阿尔茨海默病(AD) 是中枢神经系统退行性变，目前无有效疗法。课题组前期发现，脐带源性MSCs移植能改善AD鼠症状，但干细胞在脑内存活和定向分化为神经元的效率低，细胞转归和疗效提高是亟需解决的关键问题。Sirt1基因能调控细胞寿命，Resveratrol可激活Sirt1，然而对AD的干预效果报道不一。本研究拟通过体外实验观察Resveratrol对脐带MSCs和不同月龄AD鼠神经干细胞增殖、分化、衰老影响的量效关系，Sirt1及相关分子p16、p53、p21、pCNA表达；体内研究Resveratrol联合MSCs移植对不同月龄AD鼠脑内Aβ沉积、学习记忆能力、干细胞存活、增殖、分化， MRI活体示踪及Sirt1分子信号作用。该研究提出Resveratrol联合MSCs移植调控干细胞微环境，重塑细胞命运的理论假设，并有助于明确干预效果和Sirt1分子的作用机制，为AD防治提供科学依据。

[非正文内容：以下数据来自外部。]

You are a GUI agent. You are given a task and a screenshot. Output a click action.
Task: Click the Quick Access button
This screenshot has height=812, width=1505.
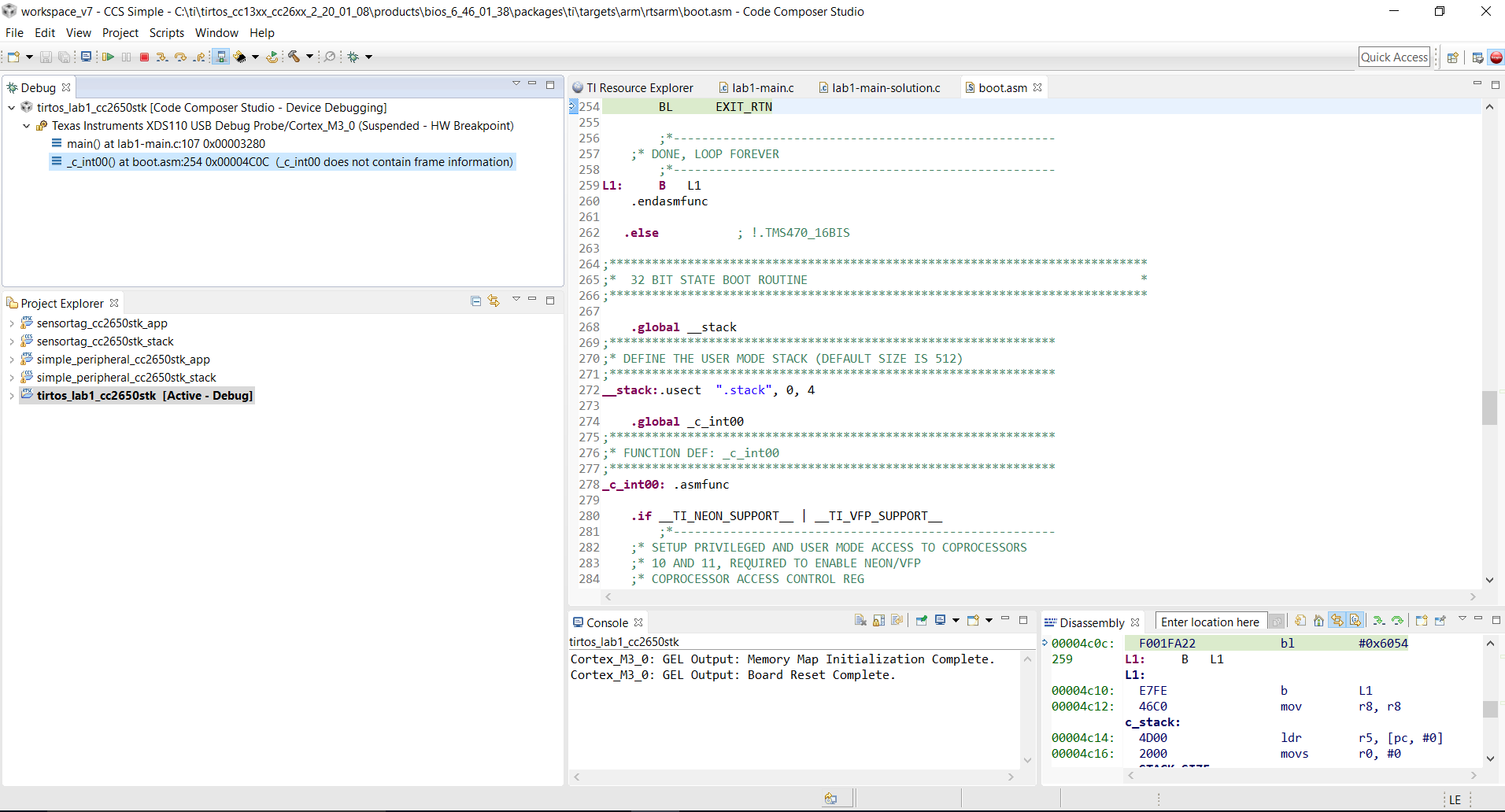click(x=1393, y=57)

阿尔茨海默病(AD) 是中枢神经系统退行性变，目前无有效疗法。干细胞具有自我更新和多向分化的潜能，为AD的治疗带来希望。但干细胞在脑内存活和定向分化为神经元的效率低，细胞转归和疗效提高是亟需解决的关键问题。白藜芦醇（RES）可调控SIRT1的活性发挥抗衰老、抗氧化等生物学功能。然而，RES是否能够通过SIRT1分子信号调控MSCs的命运，提高MSCs治疗AD的效果还有待探讨。我们发现白藜芦醇对脐带源性MSCs（hUC-MSC）的自我更新和神经分化具有浓度依赖性作用。低浓度（0.1、1、2.5 μmol/L）RES可通过促进细胞增殖、抑制细胞衰老、上调SIRT1和PCNA并下调p53和p16表达，对细胞自我更新产生促进作用；而高浓度（5、10 μmol/L）白藜芦醇则抑制细胞自我更新。0.1-10 μmol/LRES对hUC-MSCs神经样分化具有浓度依赖性的促进作用。体内研究显示RES促进hUC-MSCs在AD小鼠脑内的迁移与存活；RES联合hUC-MSCs能更有效地降低APP表达、Tau磷酸化水平、神经细胞凋亡、氧化应激损伤，改善AD病理状态；此外，RES和hUC-MSCs协同调节脑内神经炎症、促进神经再生、提高AD小鼠的学习记忆能力。白藜芦醇联合hUC-MSCs对有望成为更有效的治疗AD的手段，其分子机制与SIRT1分子信号中SIRT1、PCNA、ac-p53、p53、p21、p16表达的改变相关。因此，我们研究显示RES联合MSCs移植可以调控Sirt1分子途径，改善干细胞微环境，促进干细胞转归和重塑干细胞命运，提高干细胞治疗效果，为AD防治提供科学依据。